The swap-scan output displays the number of scans performed on the swap. A nonzero number indicates that memory is paged from the physical memory (RAM) to virtual memory (disk or swap). A consistently high value indicates that all memory, both physical and virtual, is exhausted and the system may stop responding.

 

Configuring Logging

Netvisor logs all important activities that occur on the switch and fabrics created on them, and enables logging by default, You can view the logs using the CLI. You can also configure system logging to send syslog-formatted messages to other servers configured to receive them as part of centralized logging and monitoring.

Figure 1:  Switch with Syslog Server

Syslog-Server.png

There are three types of activities logged:

Table 1: Log Events

Log Type

Description

Event

Records action observed or performed by switches. Each Event type can be enabled or disabled. Events are collected on a best effort basis. If events occur too rapidly to be recorded, the event log is annotated with the number of events lost. The following are examples of event types:

• Port state changes

• TCP connections

• STP port changes

Audit

When an administrative change to the configuration is made, an audit log is recorded. An audit log consists of the command and parameters along with the success or failure indication. When a command fails, an error message is also recorded.

System

The system log records error conditions and conditions of interest. There are four levels in the system log:

• critical

• error

• warn

• note

Perror

The perror log records messages on standard error output, describing the last error encountered.

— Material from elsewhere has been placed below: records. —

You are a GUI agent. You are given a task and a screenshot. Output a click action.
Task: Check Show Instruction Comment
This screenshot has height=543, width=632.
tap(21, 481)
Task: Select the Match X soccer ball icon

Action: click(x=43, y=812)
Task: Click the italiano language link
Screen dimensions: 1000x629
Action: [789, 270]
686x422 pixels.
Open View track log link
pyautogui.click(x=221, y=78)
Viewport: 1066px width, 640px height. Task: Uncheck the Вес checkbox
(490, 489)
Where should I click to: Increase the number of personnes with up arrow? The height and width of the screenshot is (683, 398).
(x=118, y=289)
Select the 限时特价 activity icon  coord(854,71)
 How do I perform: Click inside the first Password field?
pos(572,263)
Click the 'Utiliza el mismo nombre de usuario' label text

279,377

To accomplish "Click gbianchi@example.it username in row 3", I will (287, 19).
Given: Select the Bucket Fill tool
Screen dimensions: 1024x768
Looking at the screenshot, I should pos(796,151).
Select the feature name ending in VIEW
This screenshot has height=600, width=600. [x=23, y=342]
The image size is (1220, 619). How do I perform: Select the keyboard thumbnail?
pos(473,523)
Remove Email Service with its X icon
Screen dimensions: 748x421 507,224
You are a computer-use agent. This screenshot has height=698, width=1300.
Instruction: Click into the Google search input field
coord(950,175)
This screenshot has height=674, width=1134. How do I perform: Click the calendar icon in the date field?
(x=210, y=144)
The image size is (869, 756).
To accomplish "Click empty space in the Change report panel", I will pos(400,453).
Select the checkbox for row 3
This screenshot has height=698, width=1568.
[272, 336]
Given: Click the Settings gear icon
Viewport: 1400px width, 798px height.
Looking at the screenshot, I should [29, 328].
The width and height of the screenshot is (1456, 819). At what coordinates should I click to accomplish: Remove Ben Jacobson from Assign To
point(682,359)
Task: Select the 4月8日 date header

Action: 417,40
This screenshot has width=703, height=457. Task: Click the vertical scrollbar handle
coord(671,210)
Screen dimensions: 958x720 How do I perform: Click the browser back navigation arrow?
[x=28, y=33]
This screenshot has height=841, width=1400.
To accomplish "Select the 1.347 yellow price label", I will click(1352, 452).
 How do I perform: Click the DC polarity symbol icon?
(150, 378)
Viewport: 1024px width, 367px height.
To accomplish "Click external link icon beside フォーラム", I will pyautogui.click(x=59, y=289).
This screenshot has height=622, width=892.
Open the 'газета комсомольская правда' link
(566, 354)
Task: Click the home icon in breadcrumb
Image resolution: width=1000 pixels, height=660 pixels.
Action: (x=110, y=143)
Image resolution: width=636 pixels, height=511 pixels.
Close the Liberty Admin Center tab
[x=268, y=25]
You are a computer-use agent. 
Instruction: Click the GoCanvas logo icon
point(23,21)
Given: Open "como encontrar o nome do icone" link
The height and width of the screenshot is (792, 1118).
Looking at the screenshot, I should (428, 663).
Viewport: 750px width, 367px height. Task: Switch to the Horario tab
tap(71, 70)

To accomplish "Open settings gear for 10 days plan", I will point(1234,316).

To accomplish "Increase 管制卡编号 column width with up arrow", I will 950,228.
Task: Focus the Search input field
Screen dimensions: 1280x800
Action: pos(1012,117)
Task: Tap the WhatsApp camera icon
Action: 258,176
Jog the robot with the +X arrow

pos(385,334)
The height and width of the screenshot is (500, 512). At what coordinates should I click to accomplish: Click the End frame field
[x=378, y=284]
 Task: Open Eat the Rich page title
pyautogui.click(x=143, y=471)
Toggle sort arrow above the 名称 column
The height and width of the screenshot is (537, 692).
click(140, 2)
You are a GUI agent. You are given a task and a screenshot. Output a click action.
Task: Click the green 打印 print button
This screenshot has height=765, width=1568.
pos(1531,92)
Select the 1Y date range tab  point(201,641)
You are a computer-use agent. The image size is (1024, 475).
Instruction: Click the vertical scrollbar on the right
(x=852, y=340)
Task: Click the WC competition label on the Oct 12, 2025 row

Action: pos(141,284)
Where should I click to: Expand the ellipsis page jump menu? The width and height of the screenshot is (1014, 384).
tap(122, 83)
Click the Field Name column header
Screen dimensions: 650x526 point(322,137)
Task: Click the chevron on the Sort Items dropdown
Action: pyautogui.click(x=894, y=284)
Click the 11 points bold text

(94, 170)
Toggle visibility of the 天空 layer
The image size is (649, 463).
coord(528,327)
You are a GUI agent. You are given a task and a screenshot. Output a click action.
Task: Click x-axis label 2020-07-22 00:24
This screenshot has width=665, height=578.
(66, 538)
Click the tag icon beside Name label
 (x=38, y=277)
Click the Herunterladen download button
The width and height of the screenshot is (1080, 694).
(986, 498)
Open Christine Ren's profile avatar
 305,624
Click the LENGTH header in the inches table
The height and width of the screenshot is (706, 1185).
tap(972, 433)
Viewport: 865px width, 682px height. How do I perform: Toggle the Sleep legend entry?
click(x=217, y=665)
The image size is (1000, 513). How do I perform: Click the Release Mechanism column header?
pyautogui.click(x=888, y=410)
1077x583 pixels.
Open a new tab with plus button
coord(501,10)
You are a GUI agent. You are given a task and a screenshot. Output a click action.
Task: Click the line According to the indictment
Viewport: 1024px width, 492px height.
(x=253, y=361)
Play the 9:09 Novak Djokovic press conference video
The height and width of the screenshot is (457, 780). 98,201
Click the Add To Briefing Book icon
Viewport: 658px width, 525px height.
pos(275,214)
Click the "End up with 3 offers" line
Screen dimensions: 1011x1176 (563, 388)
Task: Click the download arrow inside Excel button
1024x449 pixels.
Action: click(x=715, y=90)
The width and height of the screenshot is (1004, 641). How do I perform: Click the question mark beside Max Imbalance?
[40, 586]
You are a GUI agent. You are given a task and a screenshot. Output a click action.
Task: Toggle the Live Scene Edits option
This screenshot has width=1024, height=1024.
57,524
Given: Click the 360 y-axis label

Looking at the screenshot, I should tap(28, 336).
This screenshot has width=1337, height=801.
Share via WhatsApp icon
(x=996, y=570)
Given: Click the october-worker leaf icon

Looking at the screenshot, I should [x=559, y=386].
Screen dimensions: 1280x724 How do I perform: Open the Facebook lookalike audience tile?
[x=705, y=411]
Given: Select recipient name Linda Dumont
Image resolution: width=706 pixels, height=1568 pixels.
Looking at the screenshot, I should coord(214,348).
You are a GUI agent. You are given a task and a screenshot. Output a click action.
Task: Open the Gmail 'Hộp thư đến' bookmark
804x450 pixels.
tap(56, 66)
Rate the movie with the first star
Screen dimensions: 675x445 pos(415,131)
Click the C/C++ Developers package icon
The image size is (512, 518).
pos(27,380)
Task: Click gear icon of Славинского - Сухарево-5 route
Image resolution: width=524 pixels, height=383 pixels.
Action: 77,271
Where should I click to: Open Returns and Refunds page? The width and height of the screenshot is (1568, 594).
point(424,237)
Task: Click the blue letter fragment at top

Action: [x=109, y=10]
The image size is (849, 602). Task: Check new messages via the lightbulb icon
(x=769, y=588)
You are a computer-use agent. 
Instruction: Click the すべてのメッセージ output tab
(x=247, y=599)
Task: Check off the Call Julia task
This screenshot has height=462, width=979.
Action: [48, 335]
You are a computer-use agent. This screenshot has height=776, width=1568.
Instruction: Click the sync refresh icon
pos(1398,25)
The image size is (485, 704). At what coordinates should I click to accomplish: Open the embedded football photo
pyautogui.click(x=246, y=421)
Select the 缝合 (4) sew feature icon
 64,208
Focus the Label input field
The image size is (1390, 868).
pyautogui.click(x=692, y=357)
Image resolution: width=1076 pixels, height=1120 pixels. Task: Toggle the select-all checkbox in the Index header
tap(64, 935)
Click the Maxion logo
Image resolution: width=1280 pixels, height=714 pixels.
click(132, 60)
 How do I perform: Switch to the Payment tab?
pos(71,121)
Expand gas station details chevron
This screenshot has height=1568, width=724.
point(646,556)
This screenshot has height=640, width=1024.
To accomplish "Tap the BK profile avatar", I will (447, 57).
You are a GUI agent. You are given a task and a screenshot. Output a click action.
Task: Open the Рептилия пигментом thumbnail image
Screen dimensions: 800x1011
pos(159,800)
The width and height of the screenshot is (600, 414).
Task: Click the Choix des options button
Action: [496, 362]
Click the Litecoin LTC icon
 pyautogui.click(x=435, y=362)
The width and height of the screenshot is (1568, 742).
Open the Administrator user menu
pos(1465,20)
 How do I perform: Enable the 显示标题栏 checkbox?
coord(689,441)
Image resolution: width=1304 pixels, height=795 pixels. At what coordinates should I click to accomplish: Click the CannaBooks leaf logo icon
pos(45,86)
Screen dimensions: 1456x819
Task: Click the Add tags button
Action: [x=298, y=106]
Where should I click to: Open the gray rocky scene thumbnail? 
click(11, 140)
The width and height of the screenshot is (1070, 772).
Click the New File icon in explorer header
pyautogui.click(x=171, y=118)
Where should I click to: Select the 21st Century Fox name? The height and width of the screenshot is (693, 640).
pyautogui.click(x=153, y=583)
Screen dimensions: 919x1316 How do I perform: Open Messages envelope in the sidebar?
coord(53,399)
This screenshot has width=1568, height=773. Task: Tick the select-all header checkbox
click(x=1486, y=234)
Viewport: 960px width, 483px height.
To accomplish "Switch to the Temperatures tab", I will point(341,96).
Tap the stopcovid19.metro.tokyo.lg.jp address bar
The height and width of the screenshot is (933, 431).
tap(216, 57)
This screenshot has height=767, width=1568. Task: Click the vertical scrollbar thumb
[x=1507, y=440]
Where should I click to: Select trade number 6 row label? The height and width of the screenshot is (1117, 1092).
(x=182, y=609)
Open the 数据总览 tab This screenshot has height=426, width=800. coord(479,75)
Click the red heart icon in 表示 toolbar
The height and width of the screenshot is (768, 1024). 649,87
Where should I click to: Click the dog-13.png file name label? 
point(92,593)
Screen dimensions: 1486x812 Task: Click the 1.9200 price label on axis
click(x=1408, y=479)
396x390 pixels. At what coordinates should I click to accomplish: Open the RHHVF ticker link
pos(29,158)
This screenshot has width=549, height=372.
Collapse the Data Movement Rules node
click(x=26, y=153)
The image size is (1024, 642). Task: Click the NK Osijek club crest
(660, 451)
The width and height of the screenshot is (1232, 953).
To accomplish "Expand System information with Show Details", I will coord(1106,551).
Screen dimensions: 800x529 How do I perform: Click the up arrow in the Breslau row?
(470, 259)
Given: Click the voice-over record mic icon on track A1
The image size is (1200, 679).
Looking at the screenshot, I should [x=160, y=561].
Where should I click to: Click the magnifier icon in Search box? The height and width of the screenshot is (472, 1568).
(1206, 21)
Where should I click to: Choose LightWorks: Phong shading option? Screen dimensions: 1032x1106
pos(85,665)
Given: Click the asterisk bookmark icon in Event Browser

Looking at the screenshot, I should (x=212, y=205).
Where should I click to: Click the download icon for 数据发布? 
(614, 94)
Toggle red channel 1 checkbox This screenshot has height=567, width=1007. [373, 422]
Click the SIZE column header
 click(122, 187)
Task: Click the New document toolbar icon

Each log message includes the following information:

event_repeats

Last %[msgs]d messages repeated %time[times]d time(s)

20003

Compress repeated message

System

N/A

A log message may include optional parameters, including associated VLAN, VXLAN, or switch port.An audit log message includes additional information:

An event log also includes the event type.

The maximum number of repeated messages detected by Netvisor OS is ten (10). After five seconds, if there are repeated messages, "Last X messages(s) repeated Y time(s)" is printed. If "X" and "Y" are both 1, then the message  is printed rather than "Last 1 message(s) repeated 1 time(s)". The log events are printed after a five (5) second delay.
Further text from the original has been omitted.